Bananas!* documents the legal battle of banana plantation workers in Nicaragua against the Dole Food Company over cases of sterility caused by the pesticide DBCP. The chemical, despite being banned, was knowingly sprayed on crops and workers. The result is the same old battle with corporate power as the film unpacks the issues of the case and the lives of the workers through the local lawyer Juan Dominguez.
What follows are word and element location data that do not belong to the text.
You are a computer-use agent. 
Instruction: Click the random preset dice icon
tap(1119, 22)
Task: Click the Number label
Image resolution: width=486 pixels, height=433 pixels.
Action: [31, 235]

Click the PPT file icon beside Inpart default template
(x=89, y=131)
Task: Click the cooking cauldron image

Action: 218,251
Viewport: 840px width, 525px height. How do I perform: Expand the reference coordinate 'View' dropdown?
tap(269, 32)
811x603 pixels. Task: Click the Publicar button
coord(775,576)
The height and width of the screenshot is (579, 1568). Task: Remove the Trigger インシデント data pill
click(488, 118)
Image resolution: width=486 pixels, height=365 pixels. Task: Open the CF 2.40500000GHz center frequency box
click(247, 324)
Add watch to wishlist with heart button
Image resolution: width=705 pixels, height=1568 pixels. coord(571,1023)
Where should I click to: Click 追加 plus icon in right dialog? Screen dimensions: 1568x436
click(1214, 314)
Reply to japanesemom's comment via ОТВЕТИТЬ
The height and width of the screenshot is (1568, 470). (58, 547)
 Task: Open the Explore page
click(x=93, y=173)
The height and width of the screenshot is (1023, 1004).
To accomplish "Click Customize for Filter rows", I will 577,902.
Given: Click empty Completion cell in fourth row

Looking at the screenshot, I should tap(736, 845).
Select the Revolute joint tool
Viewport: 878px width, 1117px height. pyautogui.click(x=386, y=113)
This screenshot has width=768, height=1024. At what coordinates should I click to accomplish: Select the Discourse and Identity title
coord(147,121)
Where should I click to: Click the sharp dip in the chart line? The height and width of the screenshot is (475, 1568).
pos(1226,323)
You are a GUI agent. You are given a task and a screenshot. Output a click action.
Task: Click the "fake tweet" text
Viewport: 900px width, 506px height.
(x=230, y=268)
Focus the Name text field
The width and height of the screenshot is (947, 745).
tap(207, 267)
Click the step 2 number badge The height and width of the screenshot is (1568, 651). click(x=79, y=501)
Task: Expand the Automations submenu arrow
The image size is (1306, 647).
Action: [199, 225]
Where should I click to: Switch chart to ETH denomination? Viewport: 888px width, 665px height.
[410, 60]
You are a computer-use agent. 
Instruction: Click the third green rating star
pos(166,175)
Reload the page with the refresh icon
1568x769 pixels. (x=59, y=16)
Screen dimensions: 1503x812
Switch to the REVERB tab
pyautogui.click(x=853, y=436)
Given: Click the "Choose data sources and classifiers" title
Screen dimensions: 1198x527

Dominguez bridges the gap between the rapacious North American company and the South American workers who were not told about or protected from the pesticide, to make a claim against one of the largest corporations in the world for justice for its workers.
In the past 40 years, global consumption of fish has doubled. Having decimated natural fish populations globally, the industrial food system has turned to mass-scale farming practices in order to sustain the unsustainable, supplying huge supermarket chains and commercial food outlets with cheap processed fish products. What do we know about this and these processes? And what of the lives of the fish? What about their health and the health of the waters in which they’re taken? Fillet-Oh!-Fish is the result of yet another indictment of the industrial food system, agriculture and factory farming—all of which have egregious implications to the health and well-being of species, and the planet as a whole. We see myriad mixes of pesticides and other chemicals, leading to toxic rivers and streams, the pervasiveness of the industrial food system, with glimpses into working conditions and processing methods, as well as the perniciousness of globalisation, with the world-wide reach of this crazy system that has hijacked a fundamental life-giver: food.